Errores que suelen arruinar el resultado
- Usar demasiado arroz. El rollo queda grueso, pesado y difícil de cerrar.
- No dejar reposar el arroz. El grano absorbe peor el agua y puede quedar irregular.
- Aplastar los granos al aliñarlos. El arroz pierde ligereza y se vuelve gomoso.
- Cortar con un cuchillo desafilado. En lugar de cortar, comprime el rollo.
- Rellenar con ingredientes mojados. La humedad ablanda el alga antes de servir.
- Intentar perfeccionar la forma desde el primer rollo. El primero sirve para ajustar la cantidad de arroz y la presión.
Mi consejo más útil es preparar primero un rollo de prueba. Si se abre, reduce el relleno; si queda seco, añade un poco más de aliño al arroz; si se rompe el nori, revisa que no estés presionando con demasiada fuerza. Los pequeños ajustes tienen más efecto que comprar utensilios nuevos.
Una primera bandeja equilibrada y fácil de repetir
Para una comida sencilla, prepara cuatro makis combinando aguacate, pepino, langostino cocido y salmón ahumado. Añade salsa de soja, jengibre encurtido y un poco de wasabi, pero sírvelos aparte para que cada persona ajuste la intensidad.

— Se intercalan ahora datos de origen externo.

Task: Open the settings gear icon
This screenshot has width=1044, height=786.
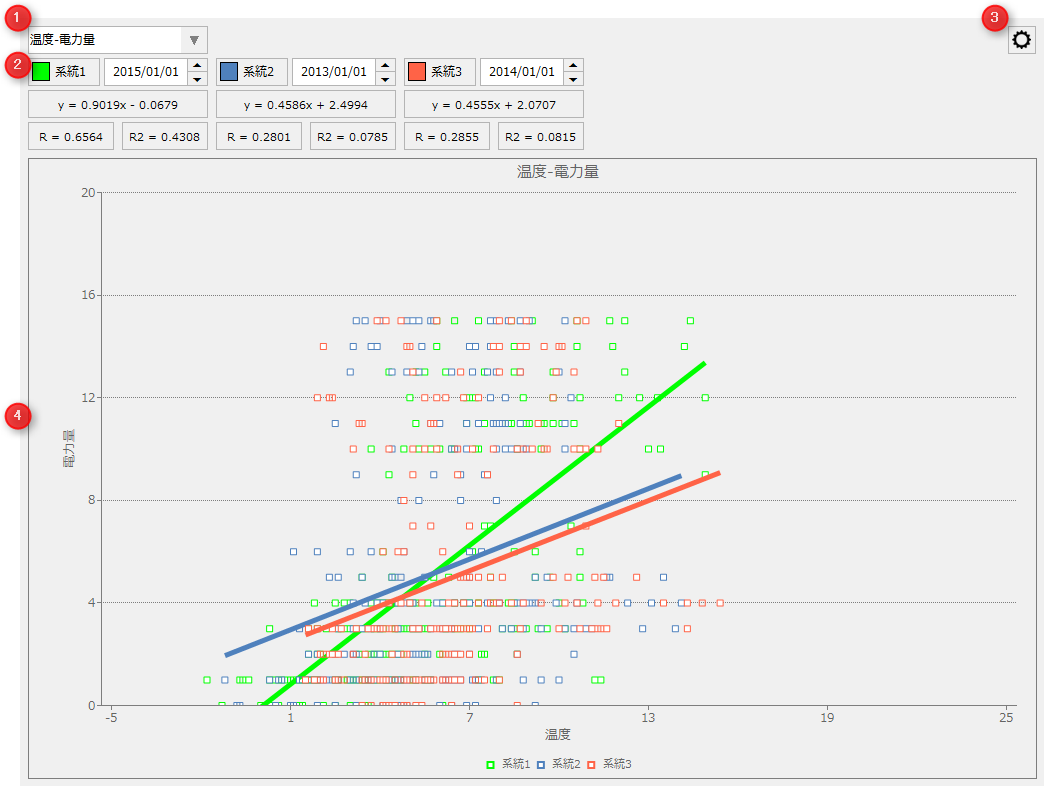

La primera vez no busques que todas las piezas sean idénticas. Si el arroz queda compacto, el relleno está bien distribuido y trabajas con ingredientes seguros, ya has resuelto lo esencial. Con esa base, preparar sushi en casa deja de ser una manualidad delicada y se convierte en una forma práctica de aprovechar arroz, verduras y proteínas que tengas en la nevera.